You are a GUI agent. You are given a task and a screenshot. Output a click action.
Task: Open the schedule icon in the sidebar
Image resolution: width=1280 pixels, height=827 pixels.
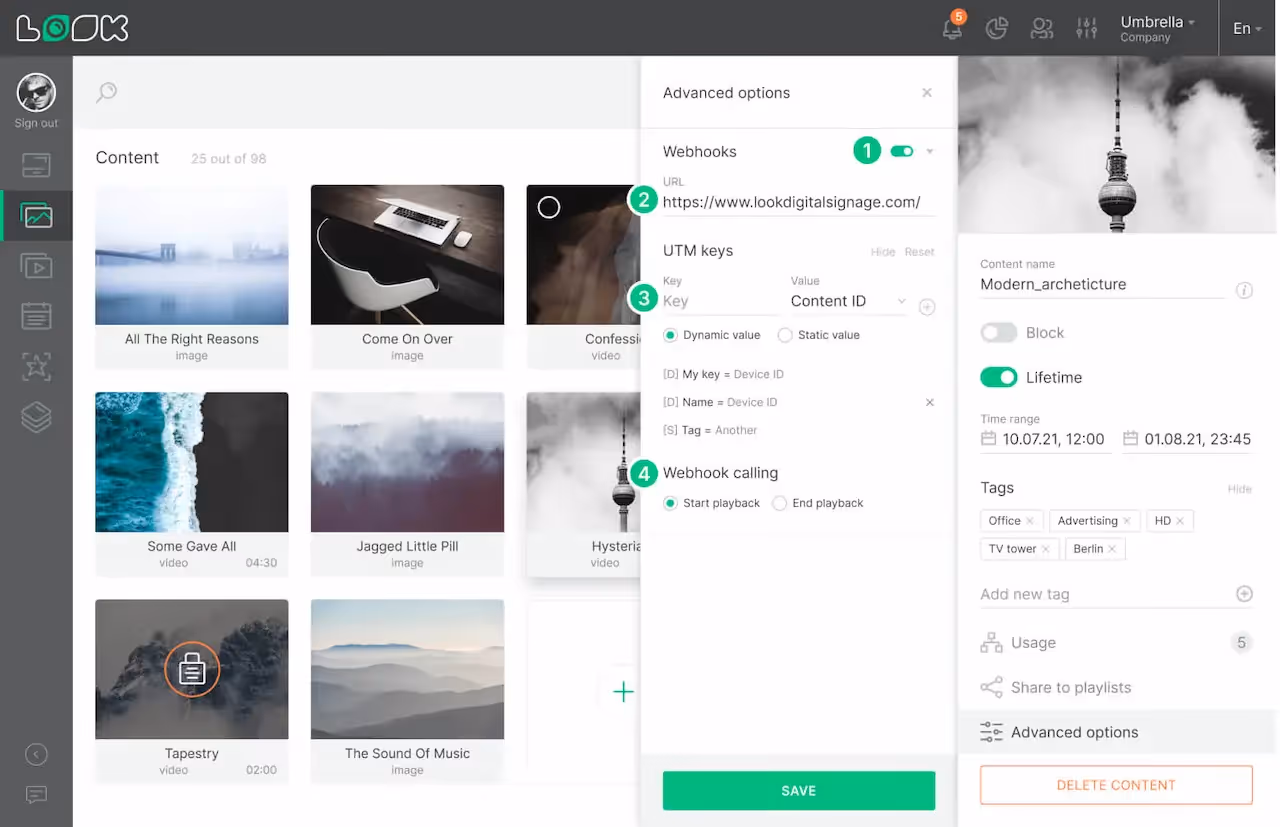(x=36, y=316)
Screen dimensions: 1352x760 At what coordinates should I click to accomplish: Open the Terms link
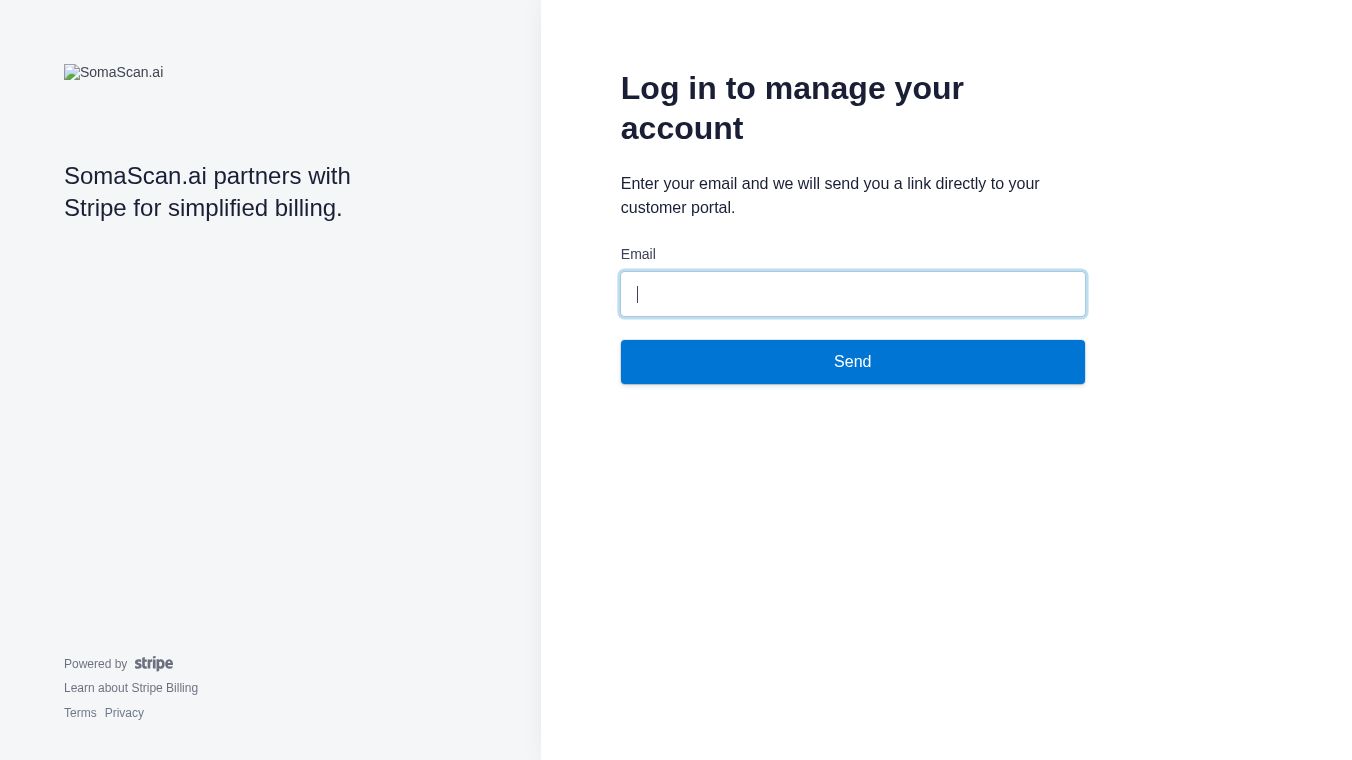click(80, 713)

◆ **Your instructions**
Can you reproduce every line of the data above word for word, omitting the pictures?

◆ **Task answer**
You are a GUI agent. You are given a task and a screenshot. Output a click action.
Task: Open the schedule icon in the sidebar
Image resolution: width=1280 pixels, height=827 pixels.
(x=36, y=316)
Screen dimensions: 1352x760 At what coordinates should I click to accomplish: Open the Terms link
click(80, 713)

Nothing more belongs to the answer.